» WHAT YOU NEED TO DO
Return every line of the data exactly as it appears.

[Saved entries]

+---+

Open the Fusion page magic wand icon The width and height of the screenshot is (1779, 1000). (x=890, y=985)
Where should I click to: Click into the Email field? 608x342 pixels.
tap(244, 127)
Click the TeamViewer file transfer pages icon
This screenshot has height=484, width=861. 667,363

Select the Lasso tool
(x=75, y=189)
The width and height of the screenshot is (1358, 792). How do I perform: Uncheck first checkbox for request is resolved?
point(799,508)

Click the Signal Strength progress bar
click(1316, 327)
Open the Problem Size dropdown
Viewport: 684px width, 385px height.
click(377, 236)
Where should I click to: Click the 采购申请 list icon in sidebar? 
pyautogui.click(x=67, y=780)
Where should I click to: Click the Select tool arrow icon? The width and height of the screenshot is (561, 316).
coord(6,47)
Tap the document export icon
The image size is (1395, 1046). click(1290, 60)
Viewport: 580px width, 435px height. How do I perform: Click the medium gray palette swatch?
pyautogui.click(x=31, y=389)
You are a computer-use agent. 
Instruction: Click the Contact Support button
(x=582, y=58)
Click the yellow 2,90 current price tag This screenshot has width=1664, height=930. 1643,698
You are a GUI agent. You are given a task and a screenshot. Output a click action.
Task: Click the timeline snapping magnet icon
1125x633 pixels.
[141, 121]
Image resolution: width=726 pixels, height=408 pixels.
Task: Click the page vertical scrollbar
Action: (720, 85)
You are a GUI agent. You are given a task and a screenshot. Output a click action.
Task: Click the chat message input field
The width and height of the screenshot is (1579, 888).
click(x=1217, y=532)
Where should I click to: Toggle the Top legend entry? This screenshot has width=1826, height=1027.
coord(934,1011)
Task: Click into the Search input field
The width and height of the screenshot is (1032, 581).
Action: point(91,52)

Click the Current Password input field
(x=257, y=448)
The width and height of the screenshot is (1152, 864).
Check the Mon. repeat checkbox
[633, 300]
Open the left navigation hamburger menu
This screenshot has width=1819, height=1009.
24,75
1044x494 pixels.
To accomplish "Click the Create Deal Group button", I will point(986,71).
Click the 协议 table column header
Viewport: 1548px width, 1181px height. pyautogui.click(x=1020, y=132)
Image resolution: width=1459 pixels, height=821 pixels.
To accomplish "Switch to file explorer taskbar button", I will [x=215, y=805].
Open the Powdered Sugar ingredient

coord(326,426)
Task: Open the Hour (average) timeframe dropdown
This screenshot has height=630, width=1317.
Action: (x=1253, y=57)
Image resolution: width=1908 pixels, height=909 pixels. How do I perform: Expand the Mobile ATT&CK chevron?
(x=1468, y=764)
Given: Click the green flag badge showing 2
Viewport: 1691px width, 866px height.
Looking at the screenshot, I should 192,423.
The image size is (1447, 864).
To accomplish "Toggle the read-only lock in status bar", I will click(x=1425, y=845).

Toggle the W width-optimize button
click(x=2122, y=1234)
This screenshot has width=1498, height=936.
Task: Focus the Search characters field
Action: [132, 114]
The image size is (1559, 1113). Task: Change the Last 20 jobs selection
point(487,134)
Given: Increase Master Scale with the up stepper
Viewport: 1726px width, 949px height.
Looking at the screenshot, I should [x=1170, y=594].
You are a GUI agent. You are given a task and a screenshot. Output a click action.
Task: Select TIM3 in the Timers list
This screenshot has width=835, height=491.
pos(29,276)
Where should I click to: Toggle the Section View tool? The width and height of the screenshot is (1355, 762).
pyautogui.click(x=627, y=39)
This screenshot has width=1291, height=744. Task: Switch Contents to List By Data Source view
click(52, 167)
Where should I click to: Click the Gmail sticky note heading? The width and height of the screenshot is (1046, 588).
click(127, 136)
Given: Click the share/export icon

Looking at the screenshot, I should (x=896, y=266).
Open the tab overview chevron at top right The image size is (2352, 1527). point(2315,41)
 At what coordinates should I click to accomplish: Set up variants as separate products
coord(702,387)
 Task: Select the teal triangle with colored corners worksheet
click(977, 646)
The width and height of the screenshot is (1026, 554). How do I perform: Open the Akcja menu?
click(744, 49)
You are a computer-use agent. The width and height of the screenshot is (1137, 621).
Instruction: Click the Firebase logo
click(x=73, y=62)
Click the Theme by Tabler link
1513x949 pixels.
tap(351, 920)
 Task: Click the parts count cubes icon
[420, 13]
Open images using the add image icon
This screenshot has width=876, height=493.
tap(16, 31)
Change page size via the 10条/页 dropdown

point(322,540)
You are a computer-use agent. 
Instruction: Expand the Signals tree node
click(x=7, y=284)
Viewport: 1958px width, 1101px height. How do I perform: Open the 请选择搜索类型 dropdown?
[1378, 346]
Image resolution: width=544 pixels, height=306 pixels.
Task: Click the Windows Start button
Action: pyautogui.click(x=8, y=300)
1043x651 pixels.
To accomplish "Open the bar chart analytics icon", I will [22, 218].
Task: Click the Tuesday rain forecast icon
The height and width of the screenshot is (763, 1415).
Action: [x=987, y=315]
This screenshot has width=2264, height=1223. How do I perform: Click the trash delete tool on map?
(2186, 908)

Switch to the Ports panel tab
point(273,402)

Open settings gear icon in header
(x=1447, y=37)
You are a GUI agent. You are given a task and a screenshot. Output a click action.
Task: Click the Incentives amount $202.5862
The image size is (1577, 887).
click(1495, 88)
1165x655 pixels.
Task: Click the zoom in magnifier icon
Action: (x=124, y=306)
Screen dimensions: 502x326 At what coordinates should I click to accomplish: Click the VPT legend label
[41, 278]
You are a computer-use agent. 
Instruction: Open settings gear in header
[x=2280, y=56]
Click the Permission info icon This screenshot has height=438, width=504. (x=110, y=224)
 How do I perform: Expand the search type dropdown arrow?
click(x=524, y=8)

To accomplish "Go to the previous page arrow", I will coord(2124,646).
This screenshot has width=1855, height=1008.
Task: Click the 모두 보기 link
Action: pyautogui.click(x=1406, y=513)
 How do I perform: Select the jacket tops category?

+---+

» REPLY TO THE EXERCISE
Open the Fusion page magic wand icon The width and height of the screenshot is (1779, 1000). (x=890, y=985)
Where should I click to: Click into the Email field? 608x342 pixels.
tap(244, 127)
Click the TeamViewer file transfer pages icon
This screenshot has height=484, width=861. 667,363

Select the Lasso tool
(x=75, y=189)
The width and height of the screenshot is (1358, 792). How do I perform: Uncheck first checkbox for request is resolved?
point(799,508)

Click the Signal Strength progress bar
click(1316, 327)
Open the Problem Size dropdown
Viewport: 684px width, 385px height.
click(377, 236)
Where should I click to: Click the 采购申请 list icon in sidebar? 
pyautogui.click(x=67, y=780)
Where should I click to: Click the Select tool arrow icon? The width and height of the screenshot is (561, 316).
coord(6,47)
Tap the document export icon
The image size is (1395, 1046). click(1290, 60)
Viewport: 580px width, 435px height. How do I perform: Click the medium gray palette swatch?
pyautogui.click(x=31, y=389)
You are a computer-use agent. 
Instruction: Click the Contact Support button
(x=582, y=58)
Click the yellow 2,90 current price tag This screenshot has width=1664, height=930. 1643,698
You are a GUI agent. You are given a task and a screenshot. Output a click action.
Task: Click the timeline snapping magnet icon
1125x633 pixels.
[141, 121]
Image resolution: width=726 pixels, height=408 pixels.
Task: Click the page vertical scrollbar
Action: (720, 85)
You are a GUI agent. You are given a task and a screenshot. Output a click action.
Task: Click the chat message input field
The width and height of the screenshot is (1579, 888).
click(x=1217, y=532)
Where should I click to: Toggle the Top legend entry? This screenshot has width=1826, height=1027.
coord(934,1011)
Task: Click into the Search input field
The width and height of the screenshot is (1032, 581).
Action: point(91,52)

Click the Current Password input field
(x=257, y=448)
The width and height of the screenshot is (1152, 864).
Check the Mon. repeat checkbox
[633, 300]
Open the left navigation hamburger menu
This screenshot has width=1819, height=1009.
24,75
1044x494 pixels.
To accomplish "Click the Create Deal Group button", I will point(986,71).
Click the 协议 table column header
Viewport: 1548px width, 1181px height. pyautogui.click(x=1020, y=132)
Image resolution: width=1459 pixels, height=821 pixels.
To accomplish "Switch to file explorer taskbar button", I will [x=215, y=805].
Open the Powdered Sugar ingredient

coord(326,426)
Task: Open the Hour (average) timeframe dropdown
This screenshot has height=630, width=1317.
Action: (x=1253, y=57)
Image resolution: width=1908 pixels, height=909 pixels. How do I perform: Expand the Mobile ATT&CK chevron?
(x=1468, y=764)
Given: Click the green flag badge showing 2
Viewport: 1691px width, 866px height.
Looking at the screenshot, I should 192,423.
The image size is (1447, 864).
To accomplish "Toggle the read-only lock in status bar", I will click(x=1425, y=845).

Toggle the W width-optimize button
click(x=2122, y=1234)
This screenshot has width=1498, height=936.
Task: Focus the Search characters field
Action: [132, 114]
The image size is (1559, 1113). Task: Change the Last 20 jobs selection
point(487,134)
Given: Increase Master Scale with the up stepper
Viewport: 1726px width, 949px height.
Looking at the screenshot, I should [x=1170, y=594].
You are a GUI agent. You are given a task and a screenshot. Output a click action.
Task: Select TIM3 in the Timers list
This screenshot has width=835, height=491.
pos(29,276)
Where should I click to: Toggle the Section View tool? The width and height of the screenshot is (1355, 762).
pyautogui.click(x=627, y=39)
This screenshot has width=1291, height=744. Task: Switch Contents to List By Data Source view
click(52, 167)
Where should I click to: Click the Gmail sticky note heading? The width and height of the screenshot is (1046, 588).
click(127, 136)
Given: Click the share/export icon

Looking at the screenshot, I should (x=896, y=266).
Open the tab overview chevron at top right The image size is (2352, 1527). point(2315,41)
 At what coordinates should I click to accomplish: Set up variants as separate products
coord(702,387)
 Task: Select the teal triangle with colored corners worksheet
click(977, 646)
The width and height of the screenshot is (1026, 554). How do I perform: Open the Akcja menu?
click(744, 49)
You are a computer-use agent. The width and height of the screenshot is (1137, 621).
Instruction: Click the Firebase logo
click(x=73, y=62)
Click the Theme by Tabler link
1513x949 pixels.
tap(351, 920)
 Task: Click the parts count cubes icon
[420, 13]
Open images using the add image icon
This screenshot has width=876, height=493.
tap(16, 31)
Change page size via the 10条/页 dropdown

point(322,540)
You are a computer-use agent. 
Instruction: Expand the Signals tree node
click(x=7, y=284)
Viewport: 1958px width, 1101px height. How do I perform: Open the 请选择搜索类型 dropdown?
[1378, 346]
Image resolution: width=544 pixels, height=306 pixels.
Task: Click the Windows Start button
Action: pyautogui.click(x=8, y=300)
1043x651 pixels.
To accomplish "Open the bar chart analytics icon", I will [22, 218].
Task: Click the Tuesday rain forecast icon
The height and width of the screenshot is (763, 1415).
Action: [x=987, y=315]
This screenshot has width=2264, height=1223. How do I perform: Click the trash delete tool on map?
(2186, 908)

Switch to the Ports panel tab
point(273,402)

Open settings gear icon in header
(x=1447, y=37)
You are a GUI agent. You are given a task and a screenshot. Output a click action.
Task: Click the Incentives amount $202.5862
The image size is (1577, 887).
click(1495, 88)
1165x655 pixels.
Task: Click the zoom in magnifier icon
Action: (x=124, y=306)
Screen dimensions: 502x326 At what coordinates should I click to accomplish: Click the VPT legend label
[41, 278]
You are a computer-use agent. 
Instruction: Open settings gear in header
[x=2280, y=56]
Click the Permission info icon This screenshot has height=438, width=504. (x=110, y=224)
 How do I perform: Expand the search type dropdown arrow?
click(x=524, y=8)

To accomplish "Go to the previous page arrow", I will coord(2124,646).
This screenshot has width=1855, height=1008.
Task: Click the 모두 보기 link
Action: pyautogui.click(x=1406, y=513)
 How do I perform: Select the jacket tops category?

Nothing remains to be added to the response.